Stored data entries:
• • •

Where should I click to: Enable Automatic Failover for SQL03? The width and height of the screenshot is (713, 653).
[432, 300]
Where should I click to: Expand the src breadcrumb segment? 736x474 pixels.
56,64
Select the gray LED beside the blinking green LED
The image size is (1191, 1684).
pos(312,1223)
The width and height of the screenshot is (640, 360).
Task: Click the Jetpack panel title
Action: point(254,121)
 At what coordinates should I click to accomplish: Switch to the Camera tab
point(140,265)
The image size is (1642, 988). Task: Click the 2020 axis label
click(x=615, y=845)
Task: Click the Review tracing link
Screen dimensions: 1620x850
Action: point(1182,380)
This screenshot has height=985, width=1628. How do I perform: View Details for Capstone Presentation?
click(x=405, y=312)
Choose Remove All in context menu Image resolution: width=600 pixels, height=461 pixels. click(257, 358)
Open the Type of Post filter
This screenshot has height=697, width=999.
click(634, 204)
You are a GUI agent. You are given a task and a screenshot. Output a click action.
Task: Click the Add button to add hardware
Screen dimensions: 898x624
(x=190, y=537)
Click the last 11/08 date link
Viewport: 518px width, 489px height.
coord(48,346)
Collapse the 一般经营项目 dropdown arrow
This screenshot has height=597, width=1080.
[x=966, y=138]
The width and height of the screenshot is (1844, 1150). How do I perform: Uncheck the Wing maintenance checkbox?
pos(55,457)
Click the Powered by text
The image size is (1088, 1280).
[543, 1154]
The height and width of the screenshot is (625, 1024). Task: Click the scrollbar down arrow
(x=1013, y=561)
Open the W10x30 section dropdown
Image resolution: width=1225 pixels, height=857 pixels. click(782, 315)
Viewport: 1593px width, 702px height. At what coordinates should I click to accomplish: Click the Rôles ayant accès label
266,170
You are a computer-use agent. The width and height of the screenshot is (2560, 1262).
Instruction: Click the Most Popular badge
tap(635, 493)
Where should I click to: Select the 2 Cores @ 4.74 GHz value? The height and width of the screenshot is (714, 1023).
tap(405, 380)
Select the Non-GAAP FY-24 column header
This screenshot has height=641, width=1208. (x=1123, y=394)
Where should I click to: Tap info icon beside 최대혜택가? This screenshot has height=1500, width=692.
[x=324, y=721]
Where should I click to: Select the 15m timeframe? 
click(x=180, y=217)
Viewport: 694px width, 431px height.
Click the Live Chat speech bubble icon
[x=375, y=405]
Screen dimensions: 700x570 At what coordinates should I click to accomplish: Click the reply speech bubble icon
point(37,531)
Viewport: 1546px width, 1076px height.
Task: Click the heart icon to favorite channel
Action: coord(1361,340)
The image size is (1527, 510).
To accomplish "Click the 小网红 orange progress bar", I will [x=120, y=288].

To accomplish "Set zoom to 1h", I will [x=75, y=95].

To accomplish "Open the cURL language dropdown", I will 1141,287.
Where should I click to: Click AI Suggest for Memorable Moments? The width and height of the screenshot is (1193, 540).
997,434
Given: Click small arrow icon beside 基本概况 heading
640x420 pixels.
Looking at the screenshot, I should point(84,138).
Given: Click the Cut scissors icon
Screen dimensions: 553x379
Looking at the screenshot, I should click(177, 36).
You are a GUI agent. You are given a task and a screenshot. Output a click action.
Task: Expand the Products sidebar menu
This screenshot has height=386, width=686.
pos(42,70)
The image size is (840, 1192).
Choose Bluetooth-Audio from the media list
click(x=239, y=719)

• • •

**What the exercise asks:** Work through the entries, filtering for the string "menu", and copy each line that holds it.

**Expected answer:**
Choose Remove All in context menu Image resolution: width=600 pixels, height=461 pixels. click(257, 358)
Task: Expand the Products sidebar menu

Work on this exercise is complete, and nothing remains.